The European Commission’s recent statement comparing electronic cigarettes to “poison” has prompted a strong reaction from stakeholders, who accused the EU executive of disregarding scientific evidence.
Speaking at an event organised by EURACTIV on 30 January, Arūnas Vinčiūnas, the head of cabinet of EU Health Commissioner Vytenis Andriukaitis, said e-cigarettes might be less harmful, according to some reports, but they’re still “poison”.
“There is reluctance and a specific attitude towards the tobacco industries,” Vinčiūnas added.
Several stakeholders, including the researchers’ community, promptly reacted.
Dr Konstantinos Farsalinos and Dr Konstantinos Poulas from the department of pharmacy at the University of Patras in Greece wrote a letter saying that the statement was inaccurate and did not reflect the established knowledge on these products in terms of safety and intended use.
“Furthermore, it generates confusing messages to smokers who need, deserve and should have the right to access to less harmful products in an effort to quit smoking, a highly dependent behaviour,” they said.
“While it has now become universally accepted within the EU that harm reduction is a necessary and effective approach in reducing the adverse health consequences of recreational drug use, there is a lot of resistance in accepting a similar approach for smoking,” the researchers said.

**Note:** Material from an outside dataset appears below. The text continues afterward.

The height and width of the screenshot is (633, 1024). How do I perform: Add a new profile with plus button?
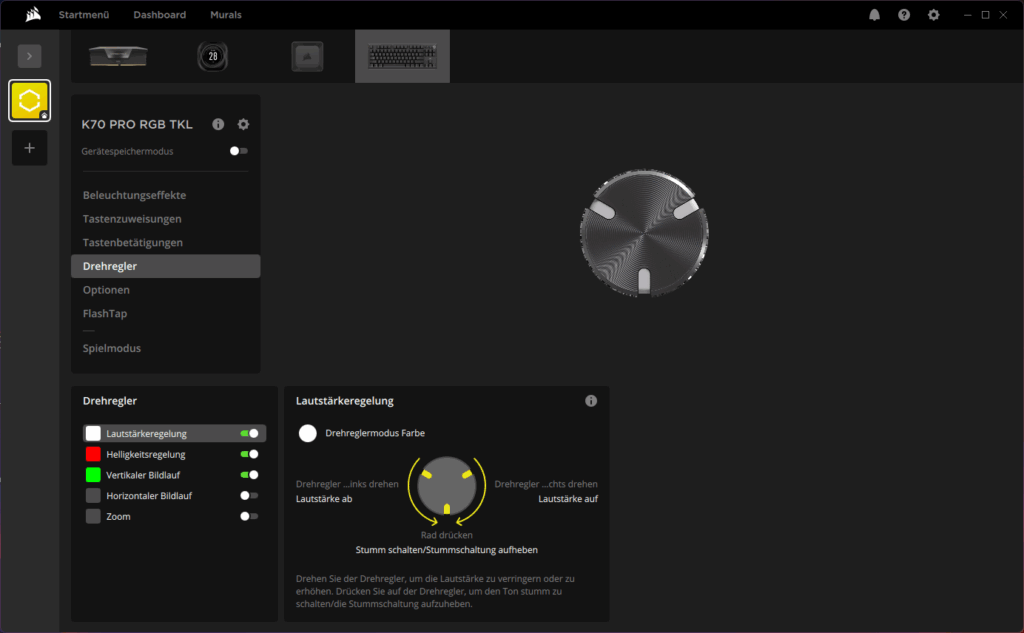(x=29, y=148)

Electronic cigarettes and novel tobacco products have emerged as alternatives to traditional smoking, which is responsible for nearly 700,000 deaths every year in the EU.
Advocates of the so-called “next generation products” insist they are much less harmful than smoking, considering that they are non-tobacco products that can deliver nicotine to smokers. They also refer to studies saying that these products can help smokers kick the habit completely.
On the other hand, the European Commission does not see these products in a positive light.
In an interview with EURACTIV in May 2018, Commissioner Andriukaitis said e-cigarettes were not the way to stop smoking.
“Is it good for health to smoke e-cigarettes? Who would advocate this is very good for health?” he wondered, adding that the best way to stop smoking is to see a medical doctor or a psychologist and get the necessary medicines.
“If they use it as a cessation method, then one can be under the scrutiny of medical doctors. They know how to help you. Not do it yourself,” Andriukaitis added.
But the Greek researchers insisted that while smoking cessation medication had been available for many years, it was widely recognised that their popularity is low and their effectiveness limited.
“While everyone would wish for smoking cessation to be a simple and easy process towards better health, unfortunately, the reality is disappointing.”
“Smokers should not be punished for the wrong decision they made to initiate smoking, usually early in their lives, and for the lack of highly effective therapeutic smoking cessation interventions,” they said.
In addition, the German Association of E-Cigarette Trade (VdeH) also reacted to the Commission’s remarks, accusing the executive of lack of expertise.
“It is very worrying that the responsible EU Commissioner’s head of cabinet betrays such a lack of expertise. E-cigarettes have precisely the key advantage of not containing any tobacco, which obviously means that no tobacco is burnt during the consumption of these products,” VdeH President Michal Dobrajc said.